Share your dilemmas and get honest opinions from other Mumsnetters.

To have followed up with a threat?

7 replies

Beefandmixed · 23/11/2018 20:58

Iv name changes as I’m sure some family members are on here but the details are still outing, but here goes. I have a ds who is 9 he been going though a faze (I’m hoping) of not listening, not bringing books home from school and I guess just generally switching off. Iv been threatening to take his x box away if things didn’t improve and eventually followed through with the threat. And the agreement was it came back if and when things improved, they now have and so next weekend he can go back on it. Now the aibu part is his grandad picked him up from school today and took him for tea, he does spoil him which I know my grandparents did with me but when he returned with my ds he seemed to have an issue with the fact he had lost his xbox telling me I wasn’t always good and why was I asking my ds to go and do his homework when he returned he should have play time!
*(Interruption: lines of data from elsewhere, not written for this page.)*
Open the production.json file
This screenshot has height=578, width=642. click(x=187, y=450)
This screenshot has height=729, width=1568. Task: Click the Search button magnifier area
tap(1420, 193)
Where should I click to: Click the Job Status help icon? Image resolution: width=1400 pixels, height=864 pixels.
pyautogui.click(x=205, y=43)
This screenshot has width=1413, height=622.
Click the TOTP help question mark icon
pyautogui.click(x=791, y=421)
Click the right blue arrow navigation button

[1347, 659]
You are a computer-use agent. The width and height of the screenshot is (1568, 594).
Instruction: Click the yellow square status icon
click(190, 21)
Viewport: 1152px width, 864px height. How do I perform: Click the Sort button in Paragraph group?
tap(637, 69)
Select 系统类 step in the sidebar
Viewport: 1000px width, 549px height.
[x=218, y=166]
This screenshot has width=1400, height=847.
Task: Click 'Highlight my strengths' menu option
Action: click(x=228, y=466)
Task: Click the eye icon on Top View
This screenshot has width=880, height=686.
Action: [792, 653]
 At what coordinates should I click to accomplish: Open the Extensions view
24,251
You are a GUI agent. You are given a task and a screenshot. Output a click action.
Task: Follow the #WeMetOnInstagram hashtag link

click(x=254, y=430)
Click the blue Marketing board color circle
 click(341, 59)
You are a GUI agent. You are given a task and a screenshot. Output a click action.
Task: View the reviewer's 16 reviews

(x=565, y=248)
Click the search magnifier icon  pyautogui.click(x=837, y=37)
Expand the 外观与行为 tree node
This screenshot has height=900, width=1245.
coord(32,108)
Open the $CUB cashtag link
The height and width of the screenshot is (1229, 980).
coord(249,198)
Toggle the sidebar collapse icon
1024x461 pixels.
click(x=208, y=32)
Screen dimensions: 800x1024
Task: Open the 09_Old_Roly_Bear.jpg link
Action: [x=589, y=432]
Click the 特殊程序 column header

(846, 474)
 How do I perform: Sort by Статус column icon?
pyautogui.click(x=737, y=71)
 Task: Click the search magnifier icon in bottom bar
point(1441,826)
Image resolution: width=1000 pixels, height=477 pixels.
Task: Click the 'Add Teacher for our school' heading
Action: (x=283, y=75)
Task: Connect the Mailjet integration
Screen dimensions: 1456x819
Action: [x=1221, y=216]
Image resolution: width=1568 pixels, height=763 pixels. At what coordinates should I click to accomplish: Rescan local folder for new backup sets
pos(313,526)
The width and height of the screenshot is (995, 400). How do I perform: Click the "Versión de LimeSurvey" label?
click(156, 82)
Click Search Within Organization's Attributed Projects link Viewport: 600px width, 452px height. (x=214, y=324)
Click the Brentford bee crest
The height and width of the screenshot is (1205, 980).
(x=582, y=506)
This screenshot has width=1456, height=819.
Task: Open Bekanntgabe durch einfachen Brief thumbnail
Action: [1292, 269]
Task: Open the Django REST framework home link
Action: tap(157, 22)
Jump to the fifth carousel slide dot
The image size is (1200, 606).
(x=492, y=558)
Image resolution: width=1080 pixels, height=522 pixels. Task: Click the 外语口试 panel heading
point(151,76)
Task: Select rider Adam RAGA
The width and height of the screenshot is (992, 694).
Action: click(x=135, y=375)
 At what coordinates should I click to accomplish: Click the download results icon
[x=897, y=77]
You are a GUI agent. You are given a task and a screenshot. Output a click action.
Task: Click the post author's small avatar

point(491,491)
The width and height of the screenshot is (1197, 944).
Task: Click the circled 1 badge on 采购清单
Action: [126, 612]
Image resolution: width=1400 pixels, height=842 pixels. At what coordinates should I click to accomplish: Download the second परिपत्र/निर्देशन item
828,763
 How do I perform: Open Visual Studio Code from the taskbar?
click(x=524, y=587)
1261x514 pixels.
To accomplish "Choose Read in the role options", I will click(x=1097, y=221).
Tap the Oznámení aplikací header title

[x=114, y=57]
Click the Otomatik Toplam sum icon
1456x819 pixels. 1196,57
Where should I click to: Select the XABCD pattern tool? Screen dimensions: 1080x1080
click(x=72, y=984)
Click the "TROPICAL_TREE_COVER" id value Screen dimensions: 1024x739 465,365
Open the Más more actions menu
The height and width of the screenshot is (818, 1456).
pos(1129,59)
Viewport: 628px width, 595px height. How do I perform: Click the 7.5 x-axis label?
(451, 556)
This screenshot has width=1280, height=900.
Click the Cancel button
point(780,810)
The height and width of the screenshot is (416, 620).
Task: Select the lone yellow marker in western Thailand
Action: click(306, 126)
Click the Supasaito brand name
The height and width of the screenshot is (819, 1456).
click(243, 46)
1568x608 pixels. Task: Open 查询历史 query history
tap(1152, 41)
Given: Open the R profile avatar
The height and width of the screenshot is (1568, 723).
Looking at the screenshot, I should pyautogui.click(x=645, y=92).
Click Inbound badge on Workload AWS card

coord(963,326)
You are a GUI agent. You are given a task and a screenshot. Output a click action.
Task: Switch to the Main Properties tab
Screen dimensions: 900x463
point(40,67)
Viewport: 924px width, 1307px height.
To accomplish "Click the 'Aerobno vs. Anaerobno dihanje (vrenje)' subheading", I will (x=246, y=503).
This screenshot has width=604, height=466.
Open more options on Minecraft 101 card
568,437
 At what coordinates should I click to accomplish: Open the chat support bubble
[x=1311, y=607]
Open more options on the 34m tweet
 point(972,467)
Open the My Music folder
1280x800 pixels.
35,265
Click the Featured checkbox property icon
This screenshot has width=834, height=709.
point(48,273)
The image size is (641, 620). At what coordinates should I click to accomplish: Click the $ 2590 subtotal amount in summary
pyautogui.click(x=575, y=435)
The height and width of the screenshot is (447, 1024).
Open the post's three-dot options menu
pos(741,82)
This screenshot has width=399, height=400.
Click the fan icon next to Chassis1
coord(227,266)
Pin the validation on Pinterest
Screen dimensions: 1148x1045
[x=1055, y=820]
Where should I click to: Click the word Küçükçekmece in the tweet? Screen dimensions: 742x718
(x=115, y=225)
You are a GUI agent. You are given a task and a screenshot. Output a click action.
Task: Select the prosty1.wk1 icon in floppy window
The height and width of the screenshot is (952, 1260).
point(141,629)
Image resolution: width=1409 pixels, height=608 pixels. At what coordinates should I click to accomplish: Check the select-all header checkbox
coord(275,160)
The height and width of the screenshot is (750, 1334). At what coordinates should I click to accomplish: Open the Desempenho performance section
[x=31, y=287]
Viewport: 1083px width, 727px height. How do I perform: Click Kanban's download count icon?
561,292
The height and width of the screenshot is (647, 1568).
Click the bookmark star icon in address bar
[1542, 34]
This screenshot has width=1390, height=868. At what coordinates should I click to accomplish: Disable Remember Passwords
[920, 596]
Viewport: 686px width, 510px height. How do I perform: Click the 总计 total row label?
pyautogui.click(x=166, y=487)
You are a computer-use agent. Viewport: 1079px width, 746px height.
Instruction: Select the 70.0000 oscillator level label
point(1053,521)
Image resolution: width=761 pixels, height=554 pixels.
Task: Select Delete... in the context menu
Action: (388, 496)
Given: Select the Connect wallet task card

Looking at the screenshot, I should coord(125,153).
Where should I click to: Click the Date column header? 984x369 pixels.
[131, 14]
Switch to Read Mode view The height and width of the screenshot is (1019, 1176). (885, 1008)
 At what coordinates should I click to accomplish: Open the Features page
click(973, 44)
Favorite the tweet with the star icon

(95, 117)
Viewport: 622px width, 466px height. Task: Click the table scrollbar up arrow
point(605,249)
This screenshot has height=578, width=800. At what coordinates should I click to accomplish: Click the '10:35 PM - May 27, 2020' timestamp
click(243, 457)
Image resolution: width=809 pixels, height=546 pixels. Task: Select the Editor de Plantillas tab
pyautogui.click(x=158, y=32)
I explained our rule is homework is done on Fridays freeing up the weekend for his activities and usually a sleepover. After he left I received a message saying how disappointed he was that he couldn’t play on the game with my ds (which he has only done maybe 3 times if that in a year) and that I had made him do homework. So have I missed something? wibu or him? I am so sorry for the long rant but oh isn’t home and I feel so frustrated.

OP posts:
Aquamarine1029 · 23/11/2018 21:01

You and your husband makes the decisions on how to discipline your children. Grandad doesn't get a say and he doesn't have to like it. End of. Ignore him.

IncomingCannonFire · 23/11/2018 21:13

Sounds like your son has Grandad wrapped round his finger. I would ignore Grandad for now but expect him to undermine you in some way. Probably by buying him another xbox or some such.

Sirzy · 23/11/2018 21:16

Yanbu.

But if things have improved why is it another week until he can have the x box back? That does seem a bit extreme.

cowfacemonkey · 23/11/2018 21:20

Seems like a harsh punishment for what sounds like typical disorganised 9 year old behaviour. Think Grandad might have a point on this one!

Beefandmixed · 23/11/2018 21:22

Part of me feels like saying I’m the parent but I just think let it go but then to get a message too just really got on my nerves he has always been like this with me but I did have a think about maybe was I too harsh or strict my son is not by any means naughty he’s pretty horizontal and the not listening seems to fit his personality but it was just getting ridiculous. Taking the game away has worked and the homework thing at the weekend is a rule I will not change but I do think ds is probably spinning a bit of a story to my dad at times.

OP posts:
Beefandmixed · 23/11/2018 21:27

We said another week so that he maintains his behaviour, school books that hasn’t come home for two weeks have finally turned up today and his general attitude and listening seems to have done a u turn so we wanted him to keep it up then get it back.

OP posts:
fuzzywuzzy · 23/11/2018 21:28

I don’t think it’s harsh.

You warned your ds about the consequences and then you followed thro.

Your ds will think twice before before not doing his schoolwork/leaving his school books at school in future.

I don’t tihnk he’s too young either, he needs to learn now score he starts messing up his secodnary school work.